Memang diakui, menjaga
amalan hati sangat berat karena diri seakan-akan tidak mendapat bagian
apapun darinya. Sahal bin Abdullah berkata: “Tidak ada satu perkara yang
lebih berat atas jiwa daripada niat ikhlas, karena ia (seakan-akan
-red.) tidak mendapat bagian apapun darinya.”
Sehingga Abu Sulaiman
Ad-darani berkata:” Beruntunglah bagi orang yang mengayunkan kaki
selangkah, dia tidak mengharapkan kecuali mengharap ridha Allah!
Mereka juga sangat
menjauhkan diri dari sifat-sifat yang dapat merusak keikhlasan, seperti
gila popularitas, gila kedudukan, suka dipuji dan diangkat-angkat.
Ayyub As-Sikhtiyaani
berkata: “Seorang hamba tidak dikatakan berlaku jujur jika ia masih suka
popularitas.” Yahya bin Muadz berkata: “Tidak akan beruntung orang yang
memiliki sifat gila kedudukan.” Abu Utsman Sa`id bin Al-Haddad berkata:
“Tidak ada perkara yang memalingkan seseorang dari Allah melebihi gila
pujian dan gila sanjungan.”
Oleh karena itulah
ulama salaf sangat mewasiatkan keikhlasan niat kepada murid-muridnya.
Ar-Rabi` bin Shabih menuturkan: Suatu ketika, kami hadir dalam majelis
Al-Hasan Al-Bashri, kala itu beliau tengah memberi wejangan. Tiba-tiba
salah seorang hadirin menangis tersedu-sedu. Al-Hasan berkata kepadanya:
“Demi Allah, pada Hari Kiamat Allah akan menanyakan apa tujuan anda
menangis pada saat ini!”
Salaf dan Taubat
Setiap Bani Adam pasti
bersalah, dan sebaik-baik orang yang bersalah adalah yang segera
bertaubat kepada Allah. Demikianlah yang disebutkan Rasulullah dalam
sebuah hadits shahih. Generasi salaf adalah orang yang terdepan dalam
masalah ini!

* _Cuplikan Data_:
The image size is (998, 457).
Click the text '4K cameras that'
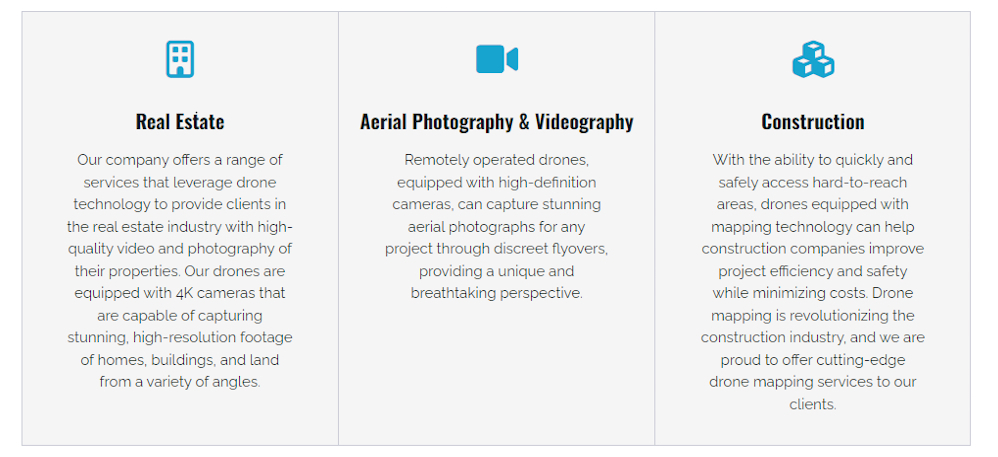coord(230,293)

* _Ketentuan Tugas_: Teruskan teks tentang generasi salaf, mulai dari kalimat sesudah kalimat terakhirnya. Materi tersebut tidak berkaitan dengan teks tentang generasi salaf.

* _Jawaban Akhir_:
`Aisyah berkata:
“Beruntunglah bagi orang yang buku catatan amalnya banyak diisi dengan
istighfar.” Al-Hasan Al-Bashri pernah berpesan: “ Perbanyaklah istighfar
di rumah kalian, di depan hidangan kalian, di jalan, di pasar dan dalam
majelis-majelis kalian dan dimana saja kalian berada! Karena kalian
tidak tahu kapan turunnya ampunan!”
Tangis Generasi Salaf
Generasi salaf adalah
generasi yang memiliki hati yang amat lembut. Sehingga hati mereka mudah
tergugah dan menangis karena takut kepada Allah Subhanahu wa Ta`ala.
Terlebih tatkala membaca ayat-ayat suci Al-Qur`an.
Ketika membaca firman Allah: “Dan hendaklah kamu tetap di rumahmu.” (QS. Al-Ahzab : 33) `Aisyah menangis tersedu-sedu hingga basahlah pakaiannya.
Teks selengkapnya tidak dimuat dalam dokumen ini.